One easy way to do this is with the “Multiple Themes” plugin.

Multiple themes plugin for WordPress

  • Install this Multiple Themes plugin to your WordPress site.
  • Go to “Settings”, then “Multiple Themes plugin”.
  • Scroll down to the area labelled, “For An Individual Page, Post or other non-Admin page; or a group of pages, specified by URL Prefix, optionally with Asterisk(s)”. You’ll see the settings below:

settings for the Multiple themes plugin for WordPress

In the image above, I’m choosing to show the “Twenty Fifteen” theme only when “projects” in the URL.

This worked perfectly and solved the problem for our user. They could use their normal theme on most pages for the site, but whenever “projects” was in the URL, the Twenty Fifteen theme would be used. Because Twenty Fifteen follows better coding practices, it didn’t cause any conflicts with UpStream.

Other features of the Multiple Themes plugin

The Multiple Themes plugin has a ton of extra uses, beyond the one described in the first part of this tutorial.

For example, you can choose a theme that only appears on your homepage:

Different theme on your WordPress homepage

You can also show a different theme if a particular keyword is added to the URL in a query. One use for this would be to choose a particular theme for affiliate traffic. You could enter ?keyword=affiliate into this setting, and anyone who clicks an affiliate link would see the theme you choose.

EXCERPTED RECORDS
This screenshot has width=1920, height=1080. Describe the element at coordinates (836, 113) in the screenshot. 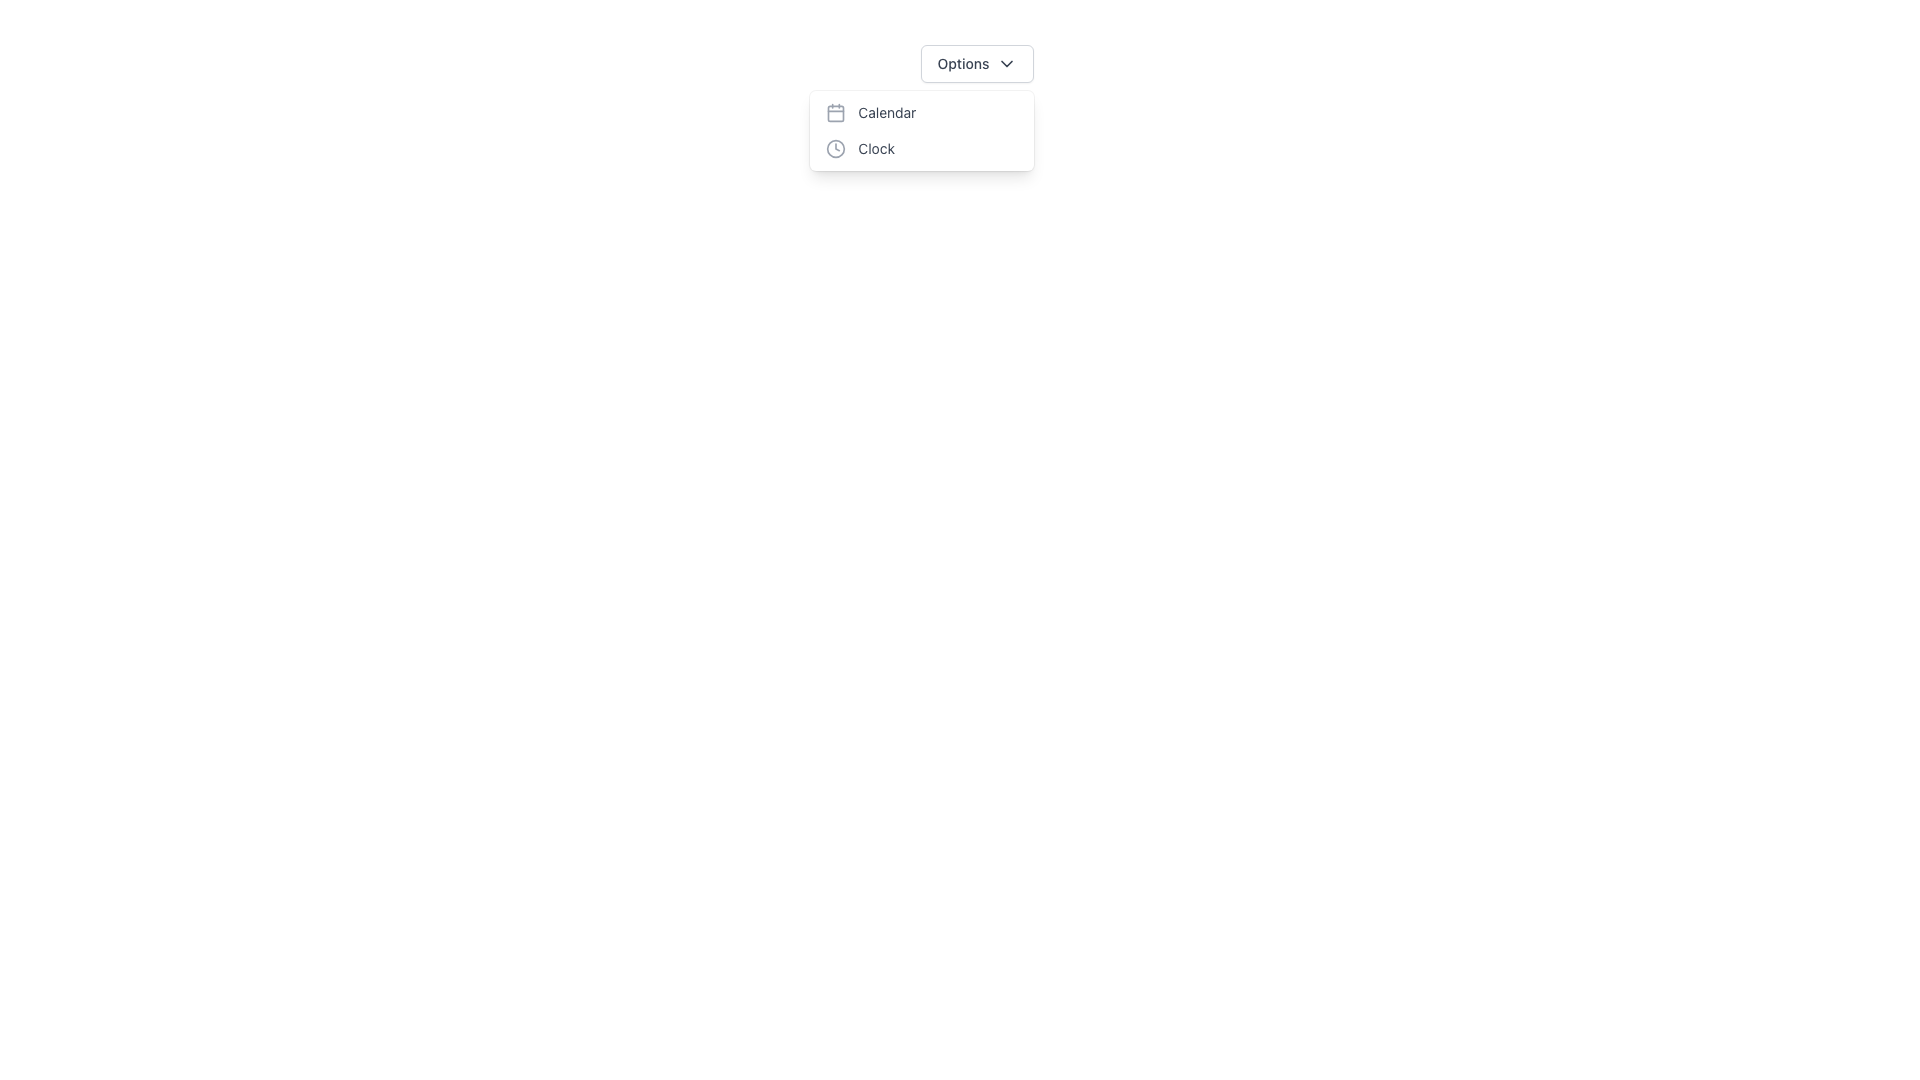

...

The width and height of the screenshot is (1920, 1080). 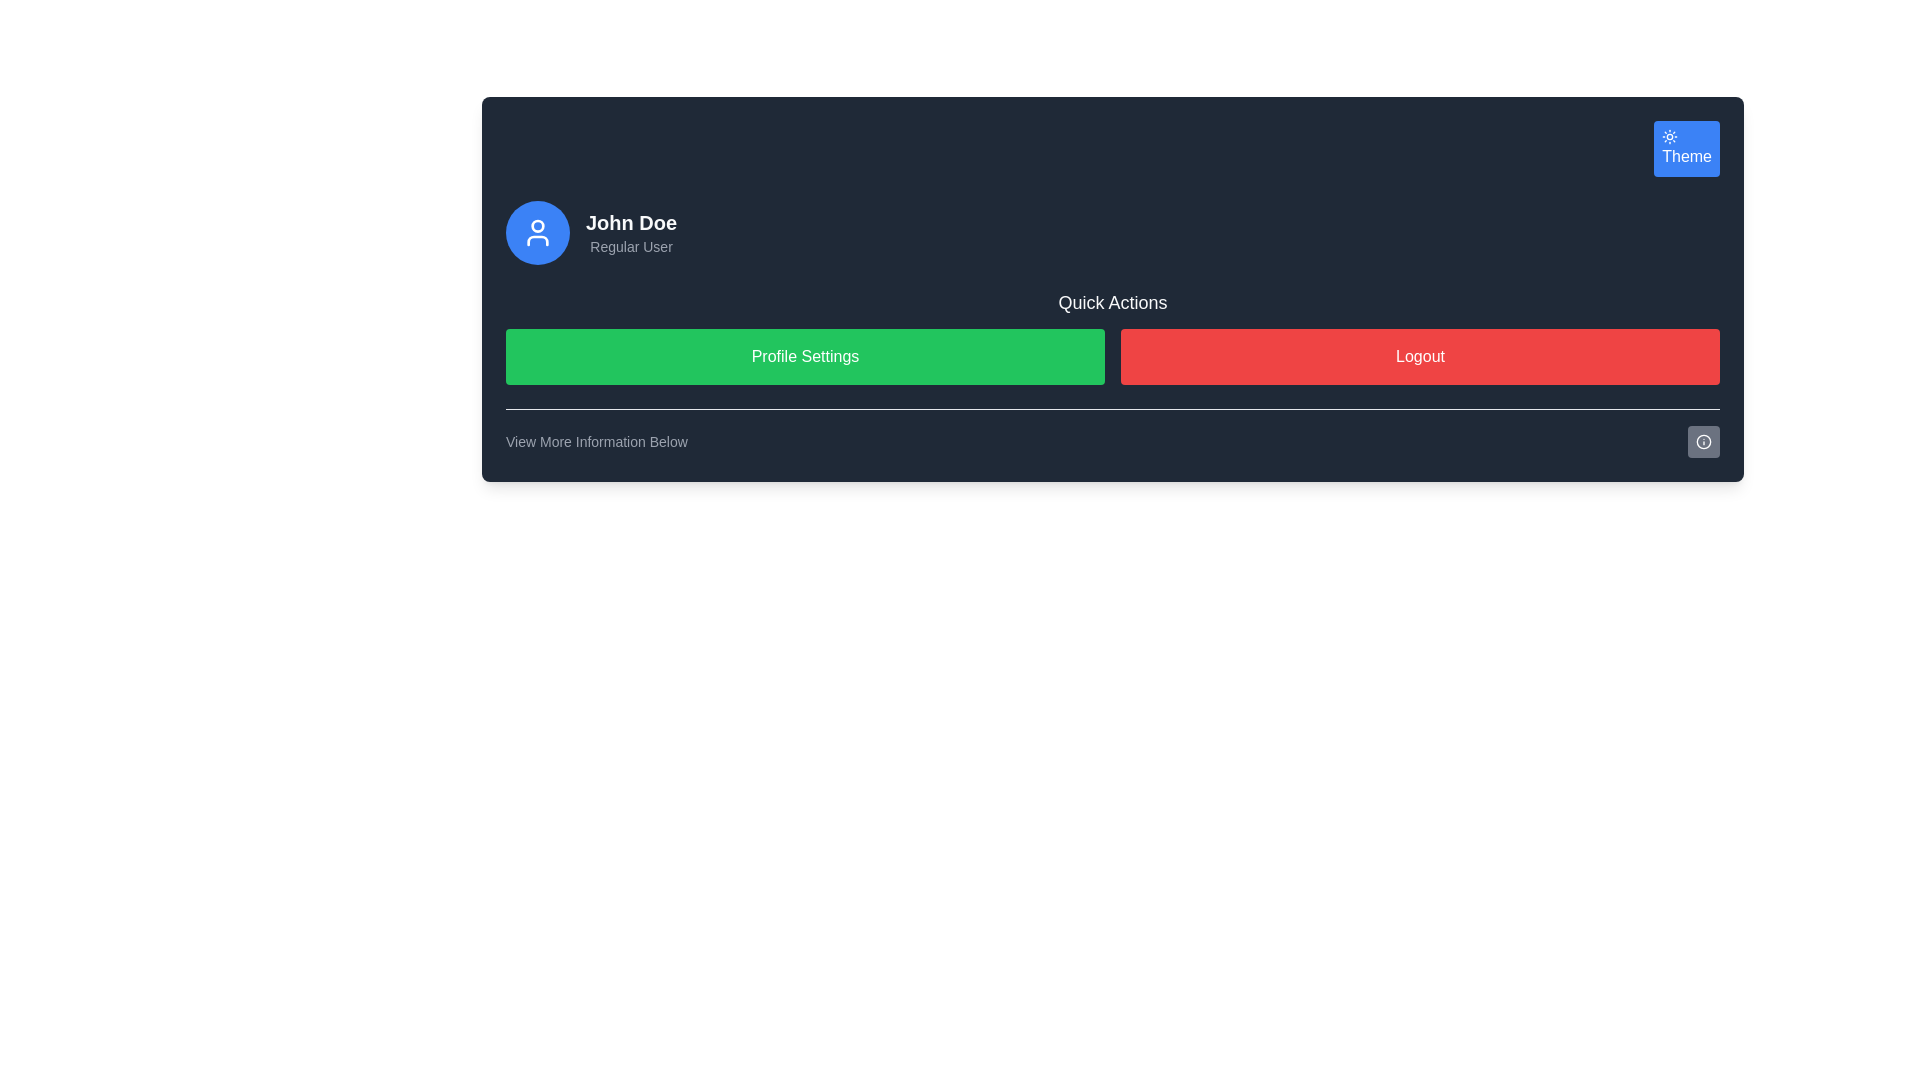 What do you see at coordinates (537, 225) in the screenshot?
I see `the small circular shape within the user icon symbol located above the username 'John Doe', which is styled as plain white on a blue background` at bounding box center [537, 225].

WORK REQUEST
Reproduce the tutorial on the Multiple Themes plugin in full, word for word.

TASK RESULT
One easy way to do this is with the “Multiple Themes” plugin.

Multiple themes plugin for WordPress

  • Install this Multiple Themes plugin to your WordPress site.
  • Go to “Settings”, then “Multiple Themes plugin”.
  • Scroll down to the area labelled, “For An Individual Page, Post or other non-Admin page; or a group of pages, specified by URL Prefix, optionally with Asterisk(s)”. You’ll see the settings below:

settings for the Multiple themes plugin for WordPress

In the image above, I’m choosing to show the “Twenty Fifteen” theme only when “projects” in the URL.

This worked perfectly and solved the problem for our user. They could use their normal theme on most pages for the site, but whenever “projects” was in the URL, the Twenty Fifteen theme would be used. Because Twenty Fifteen follows better coding practices, it didn’t cause any conflicts with UpStream.

Other features of the Multiple Themes plugin

The Multiple Themes plugin has a ton of extra uses, beyond the one described in the first part of this tutorial.

For example, you can choose a theme that only appears on your homepage:

Different theme on your WordPress homepage

You can also show a different theme if a particular keyword is added to the URL in a query. One use for this would be to choose a particular theme for affiliate traffic. You could enter ?keyword=affiliate into this setting, and anyone who clicks an affiliate link would see the theme you choose.